Set problem
According to the catalog ingestion post below, why does VAIS:Retail offer both bulk import and real-time streaming for catalog ingestion? Answer in one to three sentences.

Page
•••••

VAIS:Retail - Catalog Ingestion best practices gui...

Shrish_marnad · 09-20-2024 03:22 PM

Introduction

Vertex AI Search for retail data ingestion: the key to optimized search performance

Vertex AI Search for retail’s (VAIS:Retail) data ingestion pipeline encompasses both product catalog and user event data. This data stream provides the foundation for robust model training and continuous evaluation through feedback mechanisms. Accurate and complete data ingestion is not just a prerequisite, it's an ongoing process essential for maintaining the adaptability of the underlying models. This, in turn, directly influences the quality and relevance of search results, offering significant returns on investment.

Consider these data ingestion best practices when architecting your retail search solution to maximize efficiency and effectiveness. There are two main sub-sections 1. Product Catalog 2. User events. This blog only discusses the Product Catalog section.

Product Catalog ingestion

1. Bulk import, real-time streaming, or both?

VAIS:Retail offers two primary methods for catalog ingestion: bulk import and real-time streaming. This dual approach accommodates the diverse architectural needs of various customer backends. There's no requirement to exclusively choose one method; a hybrid ingestion mode can be employed, leveraging both bulk import and streaming updates based on specific requirements.

•••••

Entries supplied
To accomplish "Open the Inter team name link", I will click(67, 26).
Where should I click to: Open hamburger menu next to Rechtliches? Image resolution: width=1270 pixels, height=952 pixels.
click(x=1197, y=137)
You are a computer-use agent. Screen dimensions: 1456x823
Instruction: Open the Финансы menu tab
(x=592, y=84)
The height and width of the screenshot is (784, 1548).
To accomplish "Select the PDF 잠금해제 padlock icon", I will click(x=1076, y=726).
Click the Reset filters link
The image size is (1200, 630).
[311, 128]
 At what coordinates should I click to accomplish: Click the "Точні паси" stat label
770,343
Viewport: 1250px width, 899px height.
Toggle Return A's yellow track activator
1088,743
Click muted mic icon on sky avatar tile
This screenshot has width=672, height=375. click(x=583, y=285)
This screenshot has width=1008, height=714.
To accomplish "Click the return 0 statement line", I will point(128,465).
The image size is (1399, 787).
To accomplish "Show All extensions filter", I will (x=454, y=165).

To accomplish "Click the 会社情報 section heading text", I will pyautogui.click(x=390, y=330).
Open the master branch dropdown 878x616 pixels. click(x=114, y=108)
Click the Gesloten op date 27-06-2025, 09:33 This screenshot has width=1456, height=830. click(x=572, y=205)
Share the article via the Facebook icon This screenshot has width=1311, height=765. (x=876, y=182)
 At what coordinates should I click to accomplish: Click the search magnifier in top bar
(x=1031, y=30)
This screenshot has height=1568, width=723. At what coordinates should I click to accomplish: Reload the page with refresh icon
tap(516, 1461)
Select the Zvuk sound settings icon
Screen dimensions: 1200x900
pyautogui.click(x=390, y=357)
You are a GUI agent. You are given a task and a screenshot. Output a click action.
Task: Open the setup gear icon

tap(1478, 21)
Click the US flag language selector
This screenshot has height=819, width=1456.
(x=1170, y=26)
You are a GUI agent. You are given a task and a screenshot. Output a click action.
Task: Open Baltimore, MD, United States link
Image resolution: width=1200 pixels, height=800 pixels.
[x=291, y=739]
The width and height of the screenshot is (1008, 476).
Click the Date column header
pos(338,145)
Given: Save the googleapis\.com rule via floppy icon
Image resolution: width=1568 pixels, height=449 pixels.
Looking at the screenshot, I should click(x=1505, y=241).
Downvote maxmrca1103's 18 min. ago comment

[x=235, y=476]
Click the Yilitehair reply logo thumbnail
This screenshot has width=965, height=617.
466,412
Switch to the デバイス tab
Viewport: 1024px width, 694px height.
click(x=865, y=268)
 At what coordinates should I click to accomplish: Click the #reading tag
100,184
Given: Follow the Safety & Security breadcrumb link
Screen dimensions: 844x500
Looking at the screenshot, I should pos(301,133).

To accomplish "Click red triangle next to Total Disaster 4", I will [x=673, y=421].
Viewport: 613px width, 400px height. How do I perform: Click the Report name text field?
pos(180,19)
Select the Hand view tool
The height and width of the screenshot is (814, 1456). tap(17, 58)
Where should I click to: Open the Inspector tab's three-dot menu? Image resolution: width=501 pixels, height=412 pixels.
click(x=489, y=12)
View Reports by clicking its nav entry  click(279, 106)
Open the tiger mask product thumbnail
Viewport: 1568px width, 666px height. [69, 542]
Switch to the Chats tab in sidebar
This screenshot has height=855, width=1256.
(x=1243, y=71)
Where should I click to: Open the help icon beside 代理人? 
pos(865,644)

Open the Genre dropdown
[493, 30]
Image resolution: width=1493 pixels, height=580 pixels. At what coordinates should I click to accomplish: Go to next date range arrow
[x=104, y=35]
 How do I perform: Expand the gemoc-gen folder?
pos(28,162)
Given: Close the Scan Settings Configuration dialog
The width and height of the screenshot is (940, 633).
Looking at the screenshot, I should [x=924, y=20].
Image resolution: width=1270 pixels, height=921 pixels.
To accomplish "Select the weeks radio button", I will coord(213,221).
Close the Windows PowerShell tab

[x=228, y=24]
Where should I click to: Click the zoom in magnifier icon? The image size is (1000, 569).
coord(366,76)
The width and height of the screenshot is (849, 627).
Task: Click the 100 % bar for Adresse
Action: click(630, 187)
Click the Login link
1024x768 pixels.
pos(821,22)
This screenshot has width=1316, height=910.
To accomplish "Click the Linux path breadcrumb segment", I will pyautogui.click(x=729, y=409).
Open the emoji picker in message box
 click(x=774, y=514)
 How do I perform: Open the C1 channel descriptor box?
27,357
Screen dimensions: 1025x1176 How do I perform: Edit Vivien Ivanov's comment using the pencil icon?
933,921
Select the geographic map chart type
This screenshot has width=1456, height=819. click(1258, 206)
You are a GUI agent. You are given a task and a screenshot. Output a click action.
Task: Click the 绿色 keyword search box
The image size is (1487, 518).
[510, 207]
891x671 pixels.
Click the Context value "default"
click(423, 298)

•••••

The reply
VAIS:Retail offers both methods because this dual approach fits the diverse architectural needs of different customer backends. Customers also do not have to pick only one, since a hybrid mode can combine bulk import and streaming updates to suit specific requirements.